* **WHAT THIS TASK INVOLVES**: Please restate the data word for word, leaving out no line.

* **THE DATA**:
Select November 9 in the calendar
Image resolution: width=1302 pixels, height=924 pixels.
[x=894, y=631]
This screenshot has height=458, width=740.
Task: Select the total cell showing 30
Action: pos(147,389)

* **THE COMPLETED TASK**:
Select November 9 in the calendar
Image resolution: width=1302 pixels, height=924 pixels.
[x=894, y=631]
This screenshot has height=458, width=740.
Task: Select the total cell showing 30
Action: pos(147,389)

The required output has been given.